— Exercise —
Using the records below, output the stretch that opens with the line containing "Screen dimensions: 900x517" and closes with the line containing "Task: Click the embedded", exactly and including both lines, with nothing more.

— Information supplied —

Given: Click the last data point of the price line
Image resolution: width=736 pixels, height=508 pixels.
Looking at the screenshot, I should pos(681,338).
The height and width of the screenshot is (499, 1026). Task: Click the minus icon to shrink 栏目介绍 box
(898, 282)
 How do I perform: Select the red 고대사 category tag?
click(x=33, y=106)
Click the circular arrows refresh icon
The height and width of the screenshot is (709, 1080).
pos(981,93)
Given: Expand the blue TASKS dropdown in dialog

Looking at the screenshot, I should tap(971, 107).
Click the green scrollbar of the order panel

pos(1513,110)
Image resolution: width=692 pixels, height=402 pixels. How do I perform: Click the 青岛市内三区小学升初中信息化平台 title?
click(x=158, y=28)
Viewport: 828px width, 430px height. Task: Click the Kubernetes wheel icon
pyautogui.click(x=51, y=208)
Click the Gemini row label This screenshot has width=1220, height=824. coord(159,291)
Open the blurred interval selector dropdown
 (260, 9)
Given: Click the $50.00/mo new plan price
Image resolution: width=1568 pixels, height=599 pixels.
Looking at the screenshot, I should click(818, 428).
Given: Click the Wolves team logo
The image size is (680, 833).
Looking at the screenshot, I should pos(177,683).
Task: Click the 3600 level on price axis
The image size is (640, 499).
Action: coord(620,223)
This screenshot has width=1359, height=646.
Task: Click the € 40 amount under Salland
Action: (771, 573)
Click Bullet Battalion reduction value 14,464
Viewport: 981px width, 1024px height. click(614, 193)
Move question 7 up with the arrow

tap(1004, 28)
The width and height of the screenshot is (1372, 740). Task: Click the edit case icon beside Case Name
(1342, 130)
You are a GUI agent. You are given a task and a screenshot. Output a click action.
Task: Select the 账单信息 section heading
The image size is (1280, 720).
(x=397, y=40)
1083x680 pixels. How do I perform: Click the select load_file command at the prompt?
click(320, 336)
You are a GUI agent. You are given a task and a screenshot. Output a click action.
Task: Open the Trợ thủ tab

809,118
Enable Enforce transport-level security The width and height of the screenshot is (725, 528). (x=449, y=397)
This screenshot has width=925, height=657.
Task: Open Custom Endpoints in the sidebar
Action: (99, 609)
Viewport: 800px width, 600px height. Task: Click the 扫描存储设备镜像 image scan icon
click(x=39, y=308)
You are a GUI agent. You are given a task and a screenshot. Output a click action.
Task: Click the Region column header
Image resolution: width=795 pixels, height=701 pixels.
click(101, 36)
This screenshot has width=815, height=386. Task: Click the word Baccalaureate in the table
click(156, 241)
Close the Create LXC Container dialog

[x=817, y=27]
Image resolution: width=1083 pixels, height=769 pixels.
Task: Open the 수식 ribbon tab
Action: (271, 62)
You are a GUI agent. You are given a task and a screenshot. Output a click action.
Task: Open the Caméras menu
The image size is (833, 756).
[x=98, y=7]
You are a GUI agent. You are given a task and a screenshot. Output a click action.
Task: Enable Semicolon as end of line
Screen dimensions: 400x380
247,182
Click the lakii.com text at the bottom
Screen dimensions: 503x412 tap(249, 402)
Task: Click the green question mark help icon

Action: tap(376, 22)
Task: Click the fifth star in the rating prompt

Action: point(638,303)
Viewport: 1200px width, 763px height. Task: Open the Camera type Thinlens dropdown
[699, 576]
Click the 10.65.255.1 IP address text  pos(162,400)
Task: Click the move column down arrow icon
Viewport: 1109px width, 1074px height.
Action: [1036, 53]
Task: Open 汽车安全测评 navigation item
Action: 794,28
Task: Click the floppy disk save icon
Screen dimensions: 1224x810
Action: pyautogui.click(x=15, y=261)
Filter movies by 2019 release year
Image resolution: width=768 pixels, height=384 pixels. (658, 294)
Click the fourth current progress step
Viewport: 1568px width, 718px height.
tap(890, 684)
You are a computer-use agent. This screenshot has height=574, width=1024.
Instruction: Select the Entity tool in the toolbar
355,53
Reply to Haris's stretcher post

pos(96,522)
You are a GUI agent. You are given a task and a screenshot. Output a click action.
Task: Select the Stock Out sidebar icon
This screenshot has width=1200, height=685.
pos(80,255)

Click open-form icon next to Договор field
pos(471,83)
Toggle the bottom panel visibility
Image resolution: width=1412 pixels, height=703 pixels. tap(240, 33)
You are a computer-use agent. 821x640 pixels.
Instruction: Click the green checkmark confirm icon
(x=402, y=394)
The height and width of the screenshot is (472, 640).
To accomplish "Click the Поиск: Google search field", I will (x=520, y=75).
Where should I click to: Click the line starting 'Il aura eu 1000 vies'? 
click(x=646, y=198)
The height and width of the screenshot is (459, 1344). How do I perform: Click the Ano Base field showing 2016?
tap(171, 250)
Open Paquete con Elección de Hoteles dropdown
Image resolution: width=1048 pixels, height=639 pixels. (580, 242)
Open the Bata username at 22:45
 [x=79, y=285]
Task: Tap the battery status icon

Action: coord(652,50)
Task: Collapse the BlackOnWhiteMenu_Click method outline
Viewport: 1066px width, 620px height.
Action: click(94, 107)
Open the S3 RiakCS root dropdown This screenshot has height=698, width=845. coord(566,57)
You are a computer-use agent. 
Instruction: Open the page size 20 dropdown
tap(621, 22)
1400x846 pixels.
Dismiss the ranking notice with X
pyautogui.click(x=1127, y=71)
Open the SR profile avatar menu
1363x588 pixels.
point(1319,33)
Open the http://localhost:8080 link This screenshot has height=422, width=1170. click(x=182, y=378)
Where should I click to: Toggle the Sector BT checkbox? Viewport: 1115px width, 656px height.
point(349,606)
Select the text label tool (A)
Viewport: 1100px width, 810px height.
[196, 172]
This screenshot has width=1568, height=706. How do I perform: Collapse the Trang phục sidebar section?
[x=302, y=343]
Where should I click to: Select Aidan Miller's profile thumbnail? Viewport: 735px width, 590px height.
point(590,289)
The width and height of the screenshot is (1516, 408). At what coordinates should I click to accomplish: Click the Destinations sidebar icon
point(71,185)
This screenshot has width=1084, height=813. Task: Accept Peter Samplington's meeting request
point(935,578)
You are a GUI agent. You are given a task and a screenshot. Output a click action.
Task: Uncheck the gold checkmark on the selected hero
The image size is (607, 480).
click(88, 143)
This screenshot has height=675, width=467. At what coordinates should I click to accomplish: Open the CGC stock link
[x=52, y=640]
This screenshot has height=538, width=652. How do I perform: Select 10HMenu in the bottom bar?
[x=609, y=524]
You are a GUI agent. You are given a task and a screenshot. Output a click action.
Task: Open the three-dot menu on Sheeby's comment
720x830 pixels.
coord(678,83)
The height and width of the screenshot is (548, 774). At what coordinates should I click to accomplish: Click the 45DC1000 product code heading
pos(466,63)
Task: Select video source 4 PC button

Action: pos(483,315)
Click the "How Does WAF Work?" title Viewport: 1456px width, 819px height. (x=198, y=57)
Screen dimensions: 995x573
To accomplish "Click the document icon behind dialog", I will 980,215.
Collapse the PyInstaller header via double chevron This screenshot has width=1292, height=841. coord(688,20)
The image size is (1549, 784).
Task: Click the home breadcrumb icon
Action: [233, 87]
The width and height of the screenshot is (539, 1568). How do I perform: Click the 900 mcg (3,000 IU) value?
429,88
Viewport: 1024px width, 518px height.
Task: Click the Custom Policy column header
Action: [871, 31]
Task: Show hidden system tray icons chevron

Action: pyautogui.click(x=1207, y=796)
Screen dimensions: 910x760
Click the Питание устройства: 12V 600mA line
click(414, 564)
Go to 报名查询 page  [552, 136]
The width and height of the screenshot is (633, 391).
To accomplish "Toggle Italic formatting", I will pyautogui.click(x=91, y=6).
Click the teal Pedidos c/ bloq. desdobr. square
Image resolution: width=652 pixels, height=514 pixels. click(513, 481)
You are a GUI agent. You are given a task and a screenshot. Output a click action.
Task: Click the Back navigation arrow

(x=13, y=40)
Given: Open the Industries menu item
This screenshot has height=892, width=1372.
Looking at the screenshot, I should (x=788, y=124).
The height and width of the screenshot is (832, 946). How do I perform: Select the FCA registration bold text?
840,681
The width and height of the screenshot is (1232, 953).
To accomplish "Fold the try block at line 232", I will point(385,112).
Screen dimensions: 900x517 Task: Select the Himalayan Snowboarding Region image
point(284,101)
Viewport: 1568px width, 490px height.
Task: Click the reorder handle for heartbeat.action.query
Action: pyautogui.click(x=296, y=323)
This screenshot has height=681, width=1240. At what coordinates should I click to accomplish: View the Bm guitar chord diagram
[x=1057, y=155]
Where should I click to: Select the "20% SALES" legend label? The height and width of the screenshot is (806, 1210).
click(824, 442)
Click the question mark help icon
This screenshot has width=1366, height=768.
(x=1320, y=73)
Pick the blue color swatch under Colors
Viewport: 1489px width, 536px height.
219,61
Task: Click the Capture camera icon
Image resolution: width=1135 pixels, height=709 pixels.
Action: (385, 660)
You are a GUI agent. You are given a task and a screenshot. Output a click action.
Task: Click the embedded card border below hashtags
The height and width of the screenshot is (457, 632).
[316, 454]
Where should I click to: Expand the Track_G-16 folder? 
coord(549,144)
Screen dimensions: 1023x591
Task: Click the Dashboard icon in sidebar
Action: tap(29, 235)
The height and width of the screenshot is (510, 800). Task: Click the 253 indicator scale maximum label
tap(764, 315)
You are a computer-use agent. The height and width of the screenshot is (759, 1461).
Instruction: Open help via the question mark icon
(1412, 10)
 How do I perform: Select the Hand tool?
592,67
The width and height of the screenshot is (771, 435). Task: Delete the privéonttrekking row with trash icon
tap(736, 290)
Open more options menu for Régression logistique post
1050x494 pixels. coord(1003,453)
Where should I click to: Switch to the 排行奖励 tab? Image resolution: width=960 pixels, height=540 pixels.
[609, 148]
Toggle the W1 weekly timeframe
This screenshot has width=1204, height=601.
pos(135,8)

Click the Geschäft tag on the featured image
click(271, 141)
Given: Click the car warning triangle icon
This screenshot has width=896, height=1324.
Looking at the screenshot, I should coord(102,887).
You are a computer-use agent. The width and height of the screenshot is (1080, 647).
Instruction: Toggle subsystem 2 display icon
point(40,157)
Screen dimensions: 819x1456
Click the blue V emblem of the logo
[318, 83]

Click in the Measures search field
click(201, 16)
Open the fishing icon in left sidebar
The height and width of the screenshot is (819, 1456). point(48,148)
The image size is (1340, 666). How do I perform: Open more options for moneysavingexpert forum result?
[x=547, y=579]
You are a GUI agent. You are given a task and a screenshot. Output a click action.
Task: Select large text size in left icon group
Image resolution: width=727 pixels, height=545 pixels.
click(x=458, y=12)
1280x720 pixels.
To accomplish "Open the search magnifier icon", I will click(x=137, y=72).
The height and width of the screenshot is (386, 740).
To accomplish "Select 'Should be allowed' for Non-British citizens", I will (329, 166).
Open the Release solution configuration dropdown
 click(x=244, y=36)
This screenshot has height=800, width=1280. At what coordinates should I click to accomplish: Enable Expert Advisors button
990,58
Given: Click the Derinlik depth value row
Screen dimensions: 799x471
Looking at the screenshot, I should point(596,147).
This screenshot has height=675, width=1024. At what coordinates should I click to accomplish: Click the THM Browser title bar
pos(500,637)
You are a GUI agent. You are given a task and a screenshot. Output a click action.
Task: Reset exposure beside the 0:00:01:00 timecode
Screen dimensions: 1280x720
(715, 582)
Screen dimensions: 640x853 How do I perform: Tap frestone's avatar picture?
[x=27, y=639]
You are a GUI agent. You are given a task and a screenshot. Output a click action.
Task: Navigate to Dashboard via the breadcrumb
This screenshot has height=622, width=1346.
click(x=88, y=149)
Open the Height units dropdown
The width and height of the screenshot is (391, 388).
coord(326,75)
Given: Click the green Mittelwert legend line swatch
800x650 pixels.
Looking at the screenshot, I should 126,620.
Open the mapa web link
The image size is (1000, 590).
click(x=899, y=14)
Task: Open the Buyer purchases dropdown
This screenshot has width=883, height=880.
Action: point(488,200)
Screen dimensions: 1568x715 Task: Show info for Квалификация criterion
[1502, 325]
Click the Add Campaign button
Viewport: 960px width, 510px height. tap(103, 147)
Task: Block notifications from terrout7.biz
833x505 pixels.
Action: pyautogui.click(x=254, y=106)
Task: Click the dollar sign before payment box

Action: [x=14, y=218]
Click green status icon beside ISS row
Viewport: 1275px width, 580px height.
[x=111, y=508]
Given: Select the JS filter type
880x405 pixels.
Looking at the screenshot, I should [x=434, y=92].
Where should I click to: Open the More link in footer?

— Exercise output —
Screen dimensions: 900x517 Task: Select the Himalayan Snowboarding Region image
point(284,101)
Viewport: 1568px width, 490px height.
Task: Click the reorder handle for heartbeat.action.query
Action: pyautogui.click(x=296, y=323)
This screenshot has height=681, width=1240. At what coordinates should I click to accomplish: View the Bm guitar chord diagram
[x=1057, y=155]
Where should I click to: Select the "20% SALES" legend label? The height and width of the screenshot is (806, 1210).
click(824, 442)
Click the question mark help icon
This screenshot has width=1366, height=768.
(x=1320, y=73)
Pick the blue color swatch under Colors
Viewport: 1489px width, 536px height.
219,61
Task: Click the Capture camera icon
Image resolution: width=1135 pixels, height=709 pixels.
Action: (385, 660)
You are a GUI agent. You are given a task and a screenshot. Output a click action.
Task: Click the embedded card border below hashtags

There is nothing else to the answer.